Despite these demographic shifts and move to more affordable and safer communities, Black students continue to face persistent inequities in schooling. Research shows disproportionately high suspension rates compared to their white peers, a pattern documented in Beyond Suspension Decline, a five-year qualitative study examining efforts across California to move away from punitive and exclusionary discipline. Additional data underscore ongoing disparities:

  • Black students are suspended at notably higher rates than their peers, with the highest suspension rates in Sacramento County, Contra Costa County, and Los Angeles County (Wood et al., 2018).
  • Black teachers comprise less than 3% of California’s teaching workforce (California Department of Education; National Center for Education Statistics, 2023).
  • Enrollment of Black students in California public schools declined by 47% from 2003 to 2023 (Whitaker & Nelson, 2024).

In 2024, UCLA’s Ralph J. Bunche Center for African American Studies published The State of Black California: Assessing 20 Years of Black Progress in the Golden State, for the California Black Legislative Caucus, showing that Black students have made progress in meeting eligibility requirements for the California State University and University of California systems, with increased completion of the required coursework. Even so, at this pace it will take approximately 248 years to close the racial equality gap between Black and White communities.

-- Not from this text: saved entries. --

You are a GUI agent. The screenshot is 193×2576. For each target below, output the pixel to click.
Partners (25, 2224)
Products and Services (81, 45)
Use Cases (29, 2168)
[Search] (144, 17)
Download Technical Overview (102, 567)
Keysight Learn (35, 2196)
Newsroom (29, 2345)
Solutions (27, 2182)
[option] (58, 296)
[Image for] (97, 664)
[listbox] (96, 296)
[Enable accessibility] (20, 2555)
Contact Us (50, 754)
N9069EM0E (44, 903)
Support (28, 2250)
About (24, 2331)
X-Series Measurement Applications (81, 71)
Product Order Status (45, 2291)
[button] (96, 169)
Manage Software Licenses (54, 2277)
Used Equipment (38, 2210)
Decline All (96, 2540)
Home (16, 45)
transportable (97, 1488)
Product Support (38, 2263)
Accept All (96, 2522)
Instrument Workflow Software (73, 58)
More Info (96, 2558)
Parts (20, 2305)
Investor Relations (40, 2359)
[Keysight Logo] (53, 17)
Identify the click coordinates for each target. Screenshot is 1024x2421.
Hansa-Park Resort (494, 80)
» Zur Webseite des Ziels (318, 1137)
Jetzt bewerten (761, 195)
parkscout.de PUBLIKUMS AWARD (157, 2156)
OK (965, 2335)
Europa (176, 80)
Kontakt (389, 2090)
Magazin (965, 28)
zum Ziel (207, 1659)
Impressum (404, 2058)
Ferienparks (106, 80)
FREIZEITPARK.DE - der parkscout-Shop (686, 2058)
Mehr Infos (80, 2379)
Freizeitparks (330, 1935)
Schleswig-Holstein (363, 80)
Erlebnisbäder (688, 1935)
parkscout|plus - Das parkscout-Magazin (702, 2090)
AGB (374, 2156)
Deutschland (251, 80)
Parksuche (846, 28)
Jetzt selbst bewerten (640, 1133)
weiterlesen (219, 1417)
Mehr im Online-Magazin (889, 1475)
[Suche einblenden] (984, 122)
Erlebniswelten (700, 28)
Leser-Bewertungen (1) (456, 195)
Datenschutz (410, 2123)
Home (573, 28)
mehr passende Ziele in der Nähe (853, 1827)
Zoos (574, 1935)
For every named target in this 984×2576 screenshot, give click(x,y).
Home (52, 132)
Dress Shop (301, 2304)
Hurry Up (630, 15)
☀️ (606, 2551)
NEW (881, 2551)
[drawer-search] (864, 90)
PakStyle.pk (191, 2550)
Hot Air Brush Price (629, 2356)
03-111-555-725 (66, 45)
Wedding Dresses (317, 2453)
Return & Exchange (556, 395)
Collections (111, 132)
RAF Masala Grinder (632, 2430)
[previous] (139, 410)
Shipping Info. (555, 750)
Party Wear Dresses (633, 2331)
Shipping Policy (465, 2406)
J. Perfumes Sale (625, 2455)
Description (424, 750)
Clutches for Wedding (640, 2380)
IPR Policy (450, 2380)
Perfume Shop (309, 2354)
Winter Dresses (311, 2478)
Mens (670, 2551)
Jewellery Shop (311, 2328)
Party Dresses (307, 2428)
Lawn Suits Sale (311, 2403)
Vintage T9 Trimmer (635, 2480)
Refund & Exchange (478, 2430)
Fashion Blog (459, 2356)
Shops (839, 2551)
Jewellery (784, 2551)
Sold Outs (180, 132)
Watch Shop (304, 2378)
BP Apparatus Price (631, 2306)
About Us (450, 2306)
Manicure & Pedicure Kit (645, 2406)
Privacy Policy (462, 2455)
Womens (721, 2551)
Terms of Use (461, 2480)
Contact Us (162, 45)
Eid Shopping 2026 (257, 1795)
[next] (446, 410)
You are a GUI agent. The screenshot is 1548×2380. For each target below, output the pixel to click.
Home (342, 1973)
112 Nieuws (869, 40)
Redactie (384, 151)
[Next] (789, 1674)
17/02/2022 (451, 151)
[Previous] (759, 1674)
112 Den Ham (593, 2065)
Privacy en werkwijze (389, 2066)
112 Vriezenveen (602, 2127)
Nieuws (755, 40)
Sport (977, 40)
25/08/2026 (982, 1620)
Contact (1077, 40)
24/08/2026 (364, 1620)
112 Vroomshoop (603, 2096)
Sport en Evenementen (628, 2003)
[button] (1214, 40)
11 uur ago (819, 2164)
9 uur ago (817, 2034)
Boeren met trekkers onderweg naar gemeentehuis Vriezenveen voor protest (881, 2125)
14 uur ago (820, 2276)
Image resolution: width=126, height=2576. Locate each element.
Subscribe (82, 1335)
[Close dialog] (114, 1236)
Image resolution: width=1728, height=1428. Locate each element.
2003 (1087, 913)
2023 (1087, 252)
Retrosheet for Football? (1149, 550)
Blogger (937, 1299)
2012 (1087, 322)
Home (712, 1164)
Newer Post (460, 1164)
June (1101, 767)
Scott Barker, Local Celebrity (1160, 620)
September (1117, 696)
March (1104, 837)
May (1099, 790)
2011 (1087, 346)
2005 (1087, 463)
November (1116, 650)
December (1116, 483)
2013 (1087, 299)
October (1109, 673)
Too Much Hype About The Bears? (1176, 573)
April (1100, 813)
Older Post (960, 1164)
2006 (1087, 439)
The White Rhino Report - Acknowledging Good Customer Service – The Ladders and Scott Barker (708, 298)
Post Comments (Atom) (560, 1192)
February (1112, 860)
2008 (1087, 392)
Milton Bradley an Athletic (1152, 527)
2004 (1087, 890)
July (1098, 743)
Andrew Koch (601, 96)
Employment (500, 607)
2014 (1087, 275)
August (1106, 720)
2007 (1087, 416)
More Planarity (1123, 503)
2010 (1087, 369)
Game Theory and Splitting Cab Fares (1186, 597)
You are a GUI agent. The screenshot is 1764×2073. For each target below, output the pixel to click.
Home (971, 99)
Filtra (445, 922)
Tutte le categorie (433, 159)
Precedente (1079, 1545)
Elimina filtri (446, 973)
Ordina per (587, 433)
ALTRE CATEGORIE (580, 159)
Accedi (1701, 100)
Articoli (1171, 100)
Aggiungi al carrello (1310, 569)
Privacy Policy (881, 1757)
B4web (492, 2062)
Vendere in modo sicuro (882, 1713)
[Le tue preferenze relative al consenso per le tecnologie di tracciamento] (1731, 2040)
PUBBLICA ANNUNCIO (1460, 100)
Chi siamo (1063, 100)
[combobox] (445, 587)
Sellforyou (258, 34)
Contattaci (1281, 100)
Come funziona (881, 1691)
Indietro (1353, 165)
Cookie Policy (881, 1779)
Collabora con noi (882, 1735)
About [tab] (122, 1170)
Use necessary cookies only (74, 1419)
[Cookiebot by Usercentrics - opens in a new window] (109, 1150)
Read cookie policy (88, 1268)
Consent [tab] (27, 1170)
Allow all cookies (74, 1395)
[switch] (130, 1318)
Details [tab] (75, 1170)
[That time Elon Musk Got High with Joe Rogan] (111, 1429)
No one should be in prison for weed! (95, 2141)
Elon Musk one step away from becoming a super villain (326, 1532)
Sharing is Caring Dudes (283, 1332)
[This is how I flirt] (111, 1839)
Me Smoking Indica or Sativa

Parents and their children are mobilizing to ensure that Black students’ educational futures are neither overlooked nor marginalized. Across California, families are organizing and partnering with community-based advocacy groups such as the Sacramento Black Parallel School Board, Parents of African American Children in Contra Costa County, the African American Parent Advisory Council in San Francisco, and Families in Action in Oakland. In Southern California there is CADRE in South L.A. schools; the Black Parent Network in L.A county; the Council of African American Parents (CAAP); Parents for Liberation, and BlackECE. These parents and students demand equitable resources, culturally affirming learning environments, and accountability for improved educational outcomes.